Regarding spatial variability of segmentations in MNI space, FLAIR was more in agreement than T1w with the reference CE-T1w only axial-wise in the temporal horn near the head of the hippocampus, probably due to the greater CNR of the ChP guaranteed by the FLAIR sequence that in this tiny space could potentially improve the segmentation performance. For other portions of the ChP, the intrinsic blurring of the FLAIR image when compared with the T1w brought to an overestimate of the ChP volume.

This study has the two following principal limitations due to its preliminary nature. First, we did not evaluate the intra-rater agreement. Second, the inter-rater agreement was performed on a subset of only ten randomly selected subjects for all available sequences. Despite them, the two rater segmentations were very consistent with high ICC and DSC.
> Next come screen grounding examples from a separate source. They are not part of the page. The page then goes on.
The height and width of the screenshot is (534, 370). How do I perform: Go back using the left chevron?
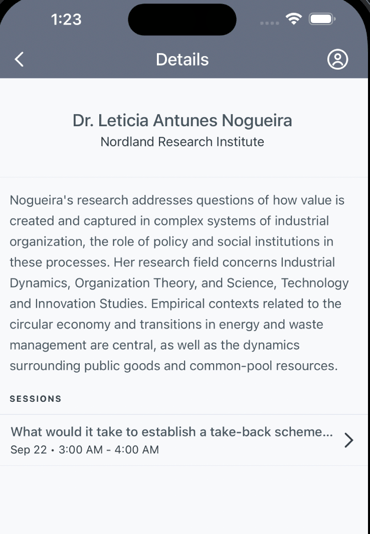click(19, 59)
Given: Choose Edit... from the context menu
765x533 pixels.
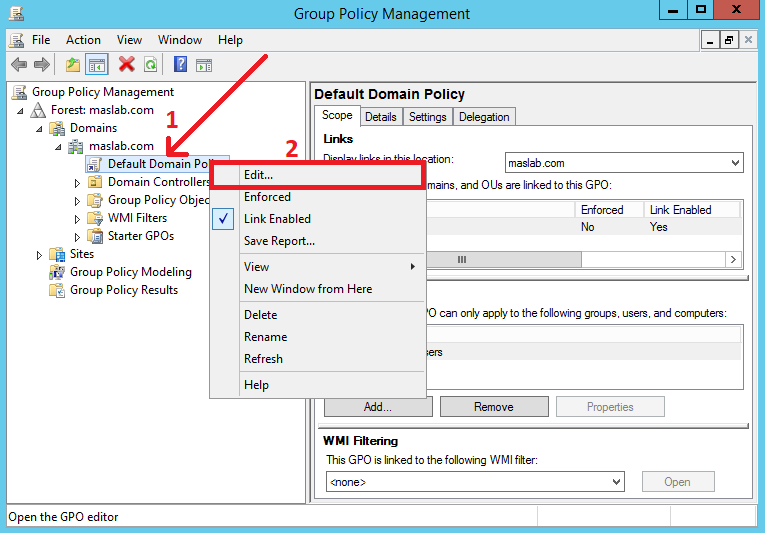Looking at the screenshot, I should coord(258,175).
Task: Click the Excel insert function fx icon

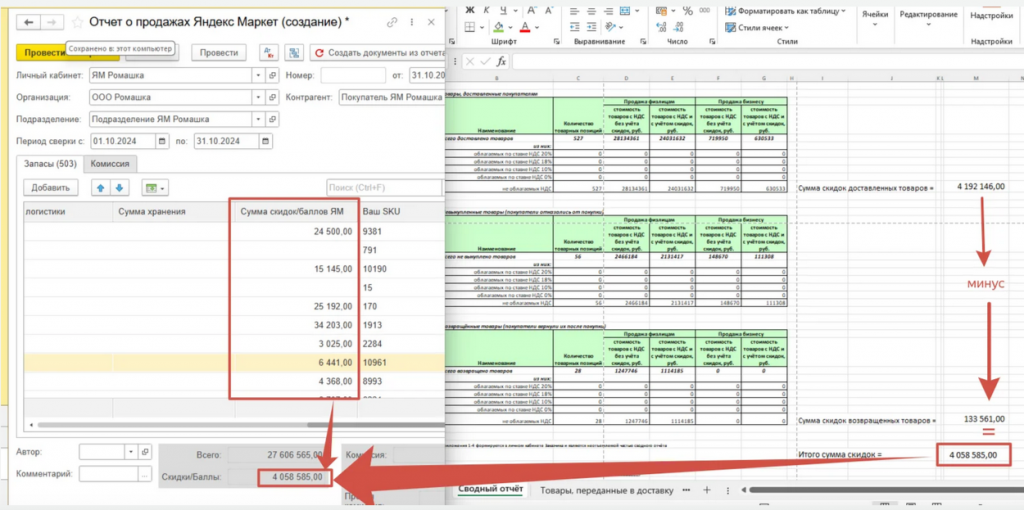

The quantitative analyses we conducted suggest that non-CE T1w sequences might be a candidate as a surrogate of CE-T1w for the MSeg task to estimate ChP volume better than FLAIR sequences. However, when segmenting the ChP, it might be helpful to use both T1w and FLAIR in the anterior portion of the temporal horn of the lateral ventricles. On the contrary, T1w sequences should be preferred in the other ChP portions due to the fixed overestimation bias introduced by the FLAIR. Moreover, the high variability we encountered in several portion of the ChP might highlight the possibility of restricting the ChP volume segmentation, when employing non-CE sequences, to the central part of the ChP, for example excluding regions near the anterior temporal horn or near the fornix, due to the tiny dimension of the ChP that runs parallel to the fornix up to the proximal portion of the anterior horn of the ventricles.

To conclude, the future directions that this study has opened are firstly encouraging the development of automatic tools for the ChP segmentation due to the limitations of the manual segmentation and secondly improving the understanding of the role of the ChP volume in MS, promoting longitudinal studies.